### The exercise
Can you copy out every one of the following lines word for word, changing nothing?

### Dataset
• • •

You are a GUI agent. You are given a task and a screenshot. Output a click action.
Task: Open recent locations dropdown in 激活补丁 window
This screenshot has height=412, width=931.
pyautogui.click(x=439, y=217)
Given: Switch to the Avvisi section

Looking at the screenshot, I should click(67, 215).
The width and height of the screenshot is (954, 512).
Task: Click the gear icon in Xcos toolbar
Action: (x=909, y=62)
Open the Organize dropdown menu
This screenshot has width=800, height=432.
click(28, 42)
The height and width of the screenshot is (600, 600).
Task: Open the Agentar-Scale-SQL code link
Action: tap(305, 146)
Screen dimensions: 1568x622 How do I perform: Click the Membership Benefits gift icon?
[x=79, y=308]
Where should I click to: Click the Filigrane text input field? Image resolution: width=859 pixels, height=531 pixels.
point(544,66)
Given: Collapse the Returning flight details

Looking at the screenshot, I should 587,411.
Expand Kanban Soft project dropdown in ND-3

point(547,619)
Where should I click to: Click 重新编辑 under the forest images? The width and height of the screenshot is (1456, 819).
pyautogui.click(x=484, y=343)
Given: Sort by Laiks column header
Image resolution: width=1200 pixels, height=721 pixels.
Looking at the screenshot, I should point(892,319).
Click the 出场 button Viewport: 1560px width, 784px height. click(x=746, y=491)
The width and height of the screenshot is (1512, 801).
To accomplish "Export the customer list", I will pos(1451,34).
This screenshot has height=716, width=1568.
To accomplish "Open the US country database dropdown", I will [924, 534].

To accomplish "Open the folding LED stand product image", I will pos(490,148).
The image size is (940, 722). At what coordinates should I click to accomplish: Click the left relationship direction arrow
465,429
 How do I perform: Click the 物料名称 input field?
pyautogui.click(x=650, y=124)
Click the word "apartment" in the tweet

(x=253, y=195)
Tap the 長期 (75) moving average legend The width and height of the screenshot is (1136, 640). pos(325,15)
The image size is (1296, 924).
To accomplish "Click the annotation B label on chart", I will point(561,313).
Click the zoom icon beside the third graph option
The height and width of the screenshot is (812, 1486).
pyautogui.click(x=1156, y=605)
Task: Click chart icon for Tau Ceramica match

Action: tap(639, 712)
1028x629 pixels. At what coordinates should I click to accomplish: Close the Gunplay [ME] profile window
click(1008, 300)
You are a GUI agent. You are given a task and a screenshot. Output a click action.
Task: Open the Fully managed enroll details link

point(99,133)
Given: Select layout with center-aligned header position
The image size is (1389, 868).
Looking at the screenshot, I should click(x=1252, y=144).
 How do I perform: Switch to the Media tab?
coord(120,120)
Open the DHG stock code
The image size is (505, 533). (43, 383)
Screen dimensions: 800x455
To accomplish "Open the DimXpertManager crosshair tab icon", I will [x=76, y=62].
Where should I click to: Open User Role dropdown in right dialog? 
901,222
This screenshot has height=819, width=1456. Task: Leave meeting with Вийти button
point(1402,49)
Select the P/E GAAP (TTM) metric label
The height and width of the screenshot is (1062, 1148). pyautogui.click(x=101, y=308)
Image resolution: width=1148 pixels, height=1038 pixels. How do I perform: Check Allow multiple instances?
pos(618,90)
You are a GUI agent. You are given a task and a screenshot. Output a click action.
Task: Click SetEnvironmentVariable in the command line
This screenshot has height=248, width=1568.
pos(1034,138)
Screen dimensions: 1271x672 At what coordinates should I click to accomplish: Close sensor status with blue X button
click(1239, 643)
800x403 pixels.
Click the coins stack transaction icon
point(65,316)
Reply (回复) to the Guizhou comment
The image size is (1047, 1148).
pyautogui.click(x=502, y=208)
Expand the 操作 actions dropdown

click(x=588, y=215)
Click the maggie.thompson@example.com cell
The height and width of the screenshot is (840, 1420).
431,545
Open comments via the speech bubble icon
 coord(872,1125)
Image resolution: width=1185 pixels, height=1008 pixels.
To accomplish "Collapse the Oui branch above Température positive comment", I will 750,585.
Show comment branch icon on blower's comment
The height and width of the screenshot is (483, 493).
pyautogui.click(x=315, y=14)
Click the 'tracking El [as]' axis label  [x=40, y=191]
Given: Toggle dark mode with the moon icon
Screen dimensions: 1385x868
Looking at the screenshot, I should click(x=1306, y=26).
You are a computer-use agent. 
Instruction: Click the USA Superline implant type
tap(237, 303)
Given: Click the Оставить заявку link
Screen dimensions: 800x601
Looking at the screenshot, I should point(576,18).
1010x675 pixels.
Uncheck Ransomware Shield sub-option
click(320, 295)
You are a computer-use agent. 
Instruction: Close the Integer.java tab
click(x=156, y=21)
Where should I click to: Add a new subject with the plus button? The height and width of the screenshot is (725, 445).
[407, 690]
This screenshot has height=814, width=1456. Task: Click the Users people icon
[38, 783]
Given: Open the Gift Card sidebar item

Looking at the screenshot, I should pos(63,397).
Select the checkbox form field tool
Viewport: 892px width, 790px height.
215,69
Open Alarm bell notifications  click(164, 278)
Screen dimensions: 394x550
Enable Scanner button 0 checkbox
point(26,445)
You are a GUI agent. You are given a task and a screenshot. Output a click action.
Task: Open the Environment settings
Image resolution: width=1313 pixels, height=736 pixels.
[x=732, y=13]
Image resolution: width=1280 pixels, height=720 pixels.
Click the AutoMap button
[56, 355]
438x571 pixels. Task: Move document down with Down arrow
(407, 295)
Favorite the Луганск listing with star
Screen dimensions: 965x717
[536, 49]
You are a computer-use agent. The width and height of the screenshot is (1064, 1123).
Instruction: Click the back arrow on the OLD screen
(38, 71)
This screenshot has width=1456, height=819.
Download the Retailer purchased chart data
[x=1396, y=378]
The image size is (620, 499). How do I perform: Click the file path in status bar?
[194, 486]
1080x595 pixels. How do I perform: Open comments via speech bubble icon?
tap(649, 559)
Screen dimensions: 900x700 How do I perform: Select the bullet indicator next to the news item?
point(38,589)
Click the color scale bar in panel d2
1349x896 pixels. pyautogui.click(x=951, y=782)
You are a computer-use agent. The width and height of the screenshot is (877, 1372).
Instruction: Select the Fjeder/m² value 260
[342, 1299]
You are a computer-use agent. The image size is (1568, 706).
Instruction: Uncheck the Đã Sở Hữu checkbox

• • •

### Task answer
You are a GUI agent. You are given a task and a screenshot. Output a click action.
Task: Open recent locations dropdown in 激活补丁 window
This screenshot has height=412, width=931.
pyautogui.click(x=439, y=217)
Given: Switch to the Avvisi section

Looking at the screenshot, I should click(67, 215).
The width and height of the screenshot is (954, 512).
Task: Click the gear icon in Xcos toolbar
Action: (x=909, y=62)
Open the Organize dropdown menu
This screenshot has width=800, height=432.
click(28, 42)
The height and width of the screenshot is (600, 600).
Task: Open the Agentar-Scale-SQL code link
Action: tap(305, 146)
Screen dimensions: 1568x622 How do I perform: Click the Membership Benefits gift icon?
[x=79, y=308]
Where should I click to: Click the Filigrane text input field? Image resolution: width=859 pixels, height=531 pixels.
point(544,66)
Given: Collapse the Returning flight details

Looking at the screenshot, I should 587,411.
Expand Kanban Soft project dropdown in ND-3

point(547,619)
Where should I click to: Click 重新编辑 under the forest images? The width and height of the screenshot is (1456, 819).
pyautogui.click(x=484, y=343)
Given: Sort by Laiks column header
Image resolution: width=1200 pixels, height=721 pixels.
Looking at the screenshot, I should point(892,319).
Click the 出场 button Viewport: 1560px width, 784px height. click(x=746, y=491)
The width and height of the screenshot is (1512, 801).
To accomplish "Export the customer list", I will pos(1451,34).
This screenshot has height=716, width=1568.
To accomplish "Open the US country database dropdown", I will [924, 534].

To accomplish "Open the folding LED stand product image", I will pos(490,148).
The image size is (940, 722). At what coordinates should I click to accomplish: Click the left relationship direction arrow
465,429
 How do I perform: Click the 物料名称 input field?
pyautogui.click(x=650, y=124)
Click the word "apartment" in the tweet

(x=253, y=195)
Tap the 長期 (75) moving average legend The width and height of the screenshot is (1136, 640). pos(325,15)
The image size is (1296, 924).
To accomplish "Click the annotation B label on chart", I will point(561,313).
Click the zoom icon beside the third graph option
The height and width of the screenshot is (812, 1486).
pyautogui.click(x=1156, y=605)
Task: Click chart icon for Tau Ceramica match

Action: tap(639, 712)
1028x629 pixels. At what coordinates should I click to accomplish: Close the Gunplay [ME] profile window
click(1008, 300)
You are a GUI agent. You are given a task and a screenshot. Output a click action.
Task: Open the Fully managed enroll details link

point(99,133)
Given: Select layout with center-aligned header position
The image size is (1389, 868).
Looking at the screenshot, I should click(x=1252, y=144).
 How do I perform: Switch to the Media tab?
coord(120,120)
Open the DHG stock code
The image size is (505, 533). (43, 383)
Screen dimensions: 800x455
To accomplish "Open the DimXpertManager crosshair tab icon", I will [x=76, y=62].
Where should I click to: Open User Role dropdown in right dialog? 
901,222
This screenshot has height=819, width=1456. Task: Leave meeting with Вийти button
point(1402,49)
Select the P/E GAAP (TTM) metric label
The height and width of the screenshot is (1062, 1148). pyautogui.click(x=101, y=308)
Image resolution: width=1148 pixels, height=1038 pixels. How do I perform: Check Allow multiple instances?
pos(618,90)
You are a GUI agent. You are given a task and a screenshot. Output a click action.
Task: Click SetEnvironmentVariable in the command line
This screenshot has height=248, width=1568.
pos(1034,138)
Screen dimensions: 1271x672 At what coordinates should I click to accomplish: Close sensor status with blue X button
click(1239, 643)
800x403 pixels.
Click the coins stack transaction icon
point(65,316)
Reply (回复) to the Guizhou comment
The image size is (1047, 1148).
pyautogui.click(x=502, y=208)
Expand the 操作 actions dropdown

click(x=588, y=215)
Click the maggie.thompson@example.com cell
The height and width of the screenshot is (840, 1420).
431,545
Open comments via the speech bubble icon
 coord(872,1125)
Image resolution: width=1185 pixels, height=1008 pixels.
To accomplish "Collapse the Oui branch above Température positive comment", I will 750,585.
Show comment branch icon on blower's comment
The height and width of the screenshot is (483, 493).
pyautogui.click(x=315, y=14)
Click the 'tracking El [as]' axis label  [x=40, y=191]
Given: Toggle dark mode with the moon icon
Screen dimensions: 1385x868
Looking at the screenshot, I should click(x=1306, y=26).
You are a computer-use agent. 
Instruction: Click the USA Superline implant type
tap(237, 303)
Given: Click the Оставить заявку link
Screen dimensions: 800x601
Looking at the screenshot, I should point(576,18).
1010x675 pixels.
Uncheck Ransomware Shield sub-option
click(320, 295)
You are a computer-use agent. 
Instruction: Close the Integer.java tab
click(x=156, y=21)
Where should I click to: Add a new subject with the plus button? The height and width of the screenshot is (725, 445).
[407, 690]
This screenshot has height=814, width=1456. Task: Click the Users people icon
[38, 783]
Given: Open the Gift Card sidebar item

Looking at the screenshot, I should pos(63,397).
Select the checkbox form field tool
Viewport: 892px width, 790px height.
215,69
Open Alarm bell notifications  click(164, 278)
Screen dimensions: 394x550
Enable Scanner button 0 checkbox
point(26,445)
You are a GUI agent. You are given a task and a screenshot. Output a click action.
Task: Open the Environment settings
Image resolution: width=1313 pixels, height=736 pixels.
[x=732, y=13]
Image resolution: width=1280 pixels, height=720 pixels.
Click the AutoMap button
[56, 355]
438x571 pixels. Task: Move document down with Down arrow
(407, 295)
Favorite the Луганск listing with star
Screen dimensions: 965x717
[536, 49]
You are a computer-use agent. The width and height of the screenshot is (1064, 1123).
Instruction: Click the back arrow on the OLD screen
(38, 71)
This screenshot has width=1456, height=819.
Download the Retailer purchased chart data
[x=1396, y=378]
The image size is (620, 499). How do I perform: Click the file path in status bar?
[194, 486]
1080x595 pixels. How do I perform: Open comments via speech bubble icon?
tap(649, 559)
Screen dimensions: 900x700 How do I perform: Select the bullet indicator next to the news item?
point(38,589)
Click the color scale bar in panel d2
1349x896 pixels. pyautogui.click(x=951, y=782)
You are a computer-use agent. The width and height of the screenshot is (877, 1372).
Instruction: Select the Fjeder/m² value 260
[342, 1299]
You are a computer-use agent. The image size is (1568, 706).
Instruction: Uncheck the Đã Sở Hữu checkbox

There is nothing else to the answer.